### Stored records
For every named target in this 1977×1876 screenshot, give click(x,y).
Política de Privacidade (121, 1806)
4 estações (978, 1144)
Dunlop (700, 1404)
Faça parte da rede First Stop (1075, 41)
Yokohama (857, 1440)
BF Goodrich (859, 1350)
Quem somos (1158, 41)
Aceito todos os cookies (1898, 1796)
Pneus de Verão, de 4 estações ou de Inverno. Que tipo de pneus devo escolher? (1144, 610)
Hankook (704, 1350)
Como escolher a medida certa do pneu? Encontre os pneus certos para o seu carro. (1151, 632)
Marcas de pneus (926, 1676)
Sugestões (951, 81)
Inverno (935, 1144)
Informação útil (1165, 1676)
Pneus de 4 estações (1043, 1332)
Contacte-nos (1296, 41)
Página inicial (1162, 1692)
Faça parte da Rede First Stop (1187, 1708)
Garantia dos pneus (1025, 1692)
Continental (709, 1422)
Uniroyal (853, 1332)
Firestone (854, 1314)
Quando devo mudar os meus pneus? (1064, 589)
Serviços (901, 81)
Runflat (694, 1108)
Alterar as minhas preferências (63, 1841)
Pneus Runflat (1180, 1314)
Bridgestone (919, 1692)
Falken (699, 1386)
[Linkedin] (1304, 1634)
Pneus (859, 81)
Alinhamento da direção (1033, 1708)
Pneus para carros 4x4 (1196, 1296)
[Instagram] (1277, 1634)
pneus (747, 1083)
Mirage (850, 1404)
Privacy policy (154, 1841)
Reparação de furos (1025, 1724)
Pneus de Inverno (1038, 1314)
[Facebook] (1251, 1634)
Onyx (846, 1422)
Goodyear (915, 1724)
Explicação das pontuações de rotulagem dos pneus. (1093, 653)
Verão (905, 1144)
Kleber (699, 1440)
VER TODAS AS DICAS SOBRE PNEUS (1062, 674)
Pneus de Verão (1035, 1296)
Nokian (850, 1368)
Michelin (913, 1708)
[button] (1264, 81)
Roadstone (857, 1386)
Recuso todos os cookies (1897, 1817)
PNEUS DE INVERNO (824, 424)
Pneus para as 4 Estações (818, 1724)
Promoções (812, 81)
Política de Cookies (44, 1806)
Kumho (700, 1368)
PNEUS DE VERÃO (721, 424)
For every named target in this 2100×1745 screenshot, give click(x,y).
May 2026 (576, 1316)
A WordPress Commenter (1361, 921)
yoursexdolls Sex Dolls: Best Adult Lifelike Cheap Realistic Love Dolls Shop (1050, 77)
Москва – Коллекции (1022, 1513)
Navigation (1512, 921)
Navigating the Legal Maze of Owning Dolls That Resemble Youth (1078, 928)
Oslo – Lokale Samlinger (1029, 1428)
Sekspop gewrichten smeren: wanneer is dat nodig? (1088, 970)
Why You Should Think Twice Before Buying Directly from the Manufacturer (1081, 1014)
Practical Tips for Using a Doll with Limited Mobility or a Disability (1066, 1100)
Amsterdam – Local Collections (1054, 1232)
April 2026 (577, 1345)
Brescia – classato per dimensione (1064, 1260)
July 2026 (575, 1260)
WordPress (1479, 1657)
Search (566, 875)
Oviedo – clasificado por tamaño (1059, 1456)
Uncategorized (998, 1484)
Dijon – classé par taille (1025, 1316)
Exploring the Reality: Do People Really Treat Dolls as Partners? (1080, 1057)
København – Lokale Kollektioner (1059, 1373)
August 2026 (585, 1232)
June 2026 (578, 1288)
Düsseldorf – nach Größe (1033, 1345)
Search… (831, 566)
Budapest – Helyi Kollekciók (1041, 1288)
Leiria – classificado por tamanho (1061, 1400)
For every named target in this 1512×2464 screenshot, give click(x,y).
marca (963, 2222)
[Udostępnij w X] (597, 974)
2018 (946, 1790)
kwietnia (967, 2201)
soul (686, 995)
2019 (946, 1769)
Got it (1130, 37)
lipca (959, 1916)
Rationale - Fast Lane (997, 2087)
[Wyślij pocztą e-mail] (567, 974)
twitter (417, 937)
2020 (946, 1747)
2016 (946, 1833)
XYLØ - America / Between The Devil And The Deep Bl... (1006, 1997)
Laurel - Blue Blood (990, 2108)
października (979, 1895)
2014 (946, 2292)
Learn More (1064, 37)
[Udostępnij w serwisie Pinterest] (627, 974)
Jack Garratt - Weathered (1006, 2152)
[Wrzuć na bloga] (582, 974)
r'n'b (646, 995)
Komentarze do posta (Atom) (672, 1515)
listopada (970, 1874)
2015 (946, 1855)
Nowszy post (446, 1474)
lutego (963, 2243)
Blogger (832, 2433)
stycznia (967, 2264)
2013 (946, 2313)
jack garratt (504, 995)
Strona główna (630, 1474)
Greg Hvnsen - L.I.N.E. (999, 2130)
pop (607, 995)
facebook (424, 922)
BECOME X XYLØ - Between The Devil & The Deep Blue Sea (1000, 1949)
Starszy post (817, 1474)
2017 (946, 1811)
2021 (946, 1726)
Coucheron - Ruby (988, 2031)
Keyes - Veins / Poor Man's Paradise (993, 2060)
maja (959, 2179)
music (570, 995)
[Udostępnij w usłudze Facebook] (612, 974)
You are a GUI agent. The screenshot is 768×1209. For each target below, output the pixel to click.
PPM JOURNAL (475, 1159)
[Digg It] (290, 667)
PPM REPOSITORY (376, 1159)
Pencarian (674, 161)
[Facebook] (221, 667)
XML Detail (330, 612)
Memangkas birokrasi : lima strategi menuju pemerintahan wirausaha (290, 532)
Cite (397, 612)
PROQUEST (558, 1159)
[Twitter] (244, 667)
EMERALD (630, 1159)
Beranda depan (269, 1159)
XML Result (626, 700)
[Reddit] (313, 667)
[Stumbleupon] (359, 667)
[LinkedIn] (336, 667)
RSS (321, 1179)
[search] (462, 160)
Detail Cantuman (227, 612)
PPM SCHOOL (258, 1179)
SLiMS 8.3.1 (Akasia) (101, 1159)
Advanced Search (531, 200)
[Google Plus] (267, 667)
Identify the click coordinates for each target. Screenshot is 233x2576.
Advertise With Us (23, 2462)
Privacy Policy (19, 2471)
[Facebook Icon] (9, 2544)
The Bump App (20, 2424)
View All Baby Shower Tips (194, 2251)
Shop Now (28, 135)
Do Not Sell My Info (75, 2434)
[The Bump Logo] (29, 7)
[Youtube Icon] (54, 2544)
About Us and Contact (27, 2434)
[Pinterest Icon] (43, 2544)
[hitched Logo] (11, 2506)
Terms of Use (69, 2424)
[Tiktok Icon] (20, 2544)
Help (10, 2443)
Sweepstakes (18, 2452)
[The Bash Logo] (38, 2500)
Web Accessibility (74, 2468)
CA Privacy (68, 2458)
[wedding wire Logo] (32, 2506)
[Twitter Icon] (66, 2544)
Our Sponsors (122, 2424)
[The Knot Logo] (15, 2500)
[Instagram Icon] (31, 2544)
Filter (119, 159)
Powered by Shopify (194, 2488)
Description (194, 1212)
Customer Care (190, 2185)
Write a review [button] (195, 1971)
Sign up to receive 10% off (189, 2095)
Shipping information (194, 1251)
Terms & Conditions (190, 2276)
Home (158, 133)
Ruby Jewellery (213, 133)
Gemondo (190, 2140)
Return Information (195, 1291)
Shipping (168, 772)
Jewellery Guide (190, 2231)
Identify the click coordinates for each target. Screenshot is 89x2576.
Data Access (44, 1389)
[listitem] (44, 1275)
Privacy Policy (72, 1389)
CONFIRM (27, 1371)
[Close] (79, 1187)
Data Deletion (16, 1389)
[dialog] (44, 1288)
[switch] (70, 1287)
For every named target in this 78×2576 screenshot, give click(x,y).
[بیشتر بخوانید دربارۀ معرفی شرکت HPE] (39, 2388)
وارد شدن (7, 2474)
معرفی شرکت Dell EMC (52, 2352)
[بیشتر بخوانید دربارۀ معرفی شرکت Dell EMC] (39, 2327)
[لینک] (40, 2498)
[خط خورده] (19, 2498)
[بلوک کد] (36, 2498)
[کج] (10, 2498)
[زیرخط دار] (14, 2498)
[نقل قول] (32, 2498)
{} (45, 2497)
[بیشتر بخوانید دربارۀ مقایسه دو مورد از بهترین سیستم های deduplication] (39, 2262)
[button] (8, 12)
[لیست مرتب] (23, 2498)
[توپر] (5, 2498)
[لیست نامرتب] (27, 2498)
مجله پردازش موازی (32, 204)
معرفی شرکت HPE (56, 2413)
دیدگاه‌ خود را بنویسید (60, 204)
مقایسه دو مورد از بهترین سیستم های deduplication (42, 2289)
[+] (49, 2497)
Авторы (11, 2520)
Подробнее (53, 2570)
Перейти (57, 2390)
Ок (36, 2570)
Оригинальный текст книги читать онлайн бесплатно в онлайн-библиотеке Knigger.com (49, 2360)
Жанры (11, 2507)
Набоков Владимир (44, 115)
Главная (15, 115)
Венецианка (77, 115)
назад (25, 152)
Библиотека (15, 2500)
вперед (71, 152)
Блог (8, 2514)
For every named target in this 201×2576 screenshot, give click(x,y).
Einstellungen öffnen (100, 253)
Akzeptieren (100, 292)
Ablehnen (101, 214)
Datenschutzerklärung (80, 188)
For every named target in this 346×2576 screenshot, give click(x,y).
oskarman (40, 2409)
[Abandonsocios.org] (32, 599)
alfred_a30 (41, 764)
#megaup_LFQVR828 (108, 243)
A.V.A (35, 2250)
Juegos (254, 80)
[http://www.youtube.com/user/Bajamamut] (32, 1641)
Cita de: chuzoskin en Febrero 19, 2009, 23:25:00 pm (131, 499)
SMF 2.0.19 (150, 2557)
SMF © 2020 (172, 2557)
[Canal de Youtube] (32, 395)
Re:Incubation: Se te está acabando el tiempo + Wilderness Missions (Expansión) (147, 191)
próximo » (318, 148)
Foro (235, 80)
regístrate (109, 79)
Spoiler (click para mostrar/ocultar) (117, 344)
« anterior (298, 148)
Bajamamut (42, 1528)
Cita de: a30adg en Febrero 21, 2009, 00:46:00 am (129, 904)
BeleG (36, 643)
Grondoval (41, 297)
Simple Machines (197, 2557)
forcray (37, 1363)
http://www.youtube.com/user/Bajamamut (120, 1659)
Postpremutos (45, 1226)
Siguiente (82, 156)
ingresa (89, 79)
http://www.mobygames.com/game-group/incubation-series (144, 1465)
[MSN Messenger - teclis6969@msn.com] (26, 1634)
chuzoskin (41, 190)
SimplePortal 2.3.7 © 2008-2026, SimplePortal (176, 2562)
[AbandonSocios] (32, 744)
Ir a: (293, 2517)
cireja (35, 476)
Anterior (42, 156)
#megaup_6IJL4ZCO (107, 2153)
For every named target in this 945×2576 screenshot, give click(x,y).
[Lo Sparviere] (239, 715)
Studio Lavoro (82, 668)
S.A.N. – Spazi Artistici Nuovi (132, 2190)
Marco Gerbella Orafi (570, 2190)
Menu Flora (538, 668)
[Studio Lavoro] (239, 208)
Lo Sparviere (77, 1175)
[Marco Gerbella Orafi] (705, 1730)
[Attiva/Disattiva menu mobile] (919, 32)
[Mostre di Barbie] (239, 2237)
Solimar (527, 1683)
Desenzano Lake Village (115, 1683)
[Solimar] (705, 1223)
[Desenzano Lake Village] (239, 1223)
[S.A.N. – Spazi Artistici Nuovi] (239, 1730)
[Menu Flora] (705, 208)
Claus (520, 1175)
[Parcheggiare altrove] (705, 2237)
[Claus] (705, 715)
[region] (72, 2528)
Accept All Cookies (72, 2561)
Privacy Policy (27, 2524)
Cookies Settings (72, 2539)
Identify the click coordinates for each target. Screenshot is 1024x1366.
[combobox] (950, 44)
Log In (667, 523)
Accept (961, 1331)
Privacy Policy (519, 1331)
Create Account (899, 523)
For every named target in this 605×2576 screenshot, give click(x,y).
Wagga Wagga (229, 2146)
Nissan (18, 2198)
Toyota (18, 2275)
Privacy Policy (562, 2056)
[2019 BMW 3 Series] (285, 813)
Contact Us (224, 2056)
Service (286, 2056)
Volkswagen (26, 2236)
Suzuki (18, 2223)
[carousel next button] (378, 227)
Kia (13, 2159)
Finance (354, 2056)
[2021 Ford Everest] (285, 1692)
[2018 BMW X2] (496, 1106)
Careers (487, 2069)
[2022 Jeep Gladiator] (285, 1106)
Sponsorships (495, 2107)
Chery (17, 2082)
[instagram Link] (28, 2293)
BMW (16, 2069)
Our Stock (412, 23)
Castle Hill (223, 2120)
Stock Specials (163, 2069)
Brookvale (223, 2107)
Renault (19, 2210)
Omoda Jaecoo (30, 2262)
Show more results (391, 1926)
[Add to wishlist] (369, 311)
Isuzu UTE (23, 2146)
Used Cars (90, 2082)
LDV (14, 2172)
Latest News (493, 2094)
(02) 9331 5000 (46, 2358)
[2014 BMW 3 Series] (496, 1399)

### Exercise directions
Would you please repeat exactly the lines above, starting at the line with "Home (158, 133)" and stopping at the line with "[dialog] (44, 1288)", both included?

### Response to this task
Home (158, 133)
Ruby Jewellery (213, 133)
Gemondo (190, 2140)
Return Information (195, 1291)
Shipping (168, 772)
Jewellery Guide (190, 2231)
Identify the click coordinates for each target. Screenshot is 89x2576.
Data Access (44, 1389)
[listitem] (44, 1275)
Privacy Policy (72, 1389)
CONFIRM (27, 1371)
[Close] (79, 1187)
Data Deletion (16, 1389)
[dialog] (44, 1288)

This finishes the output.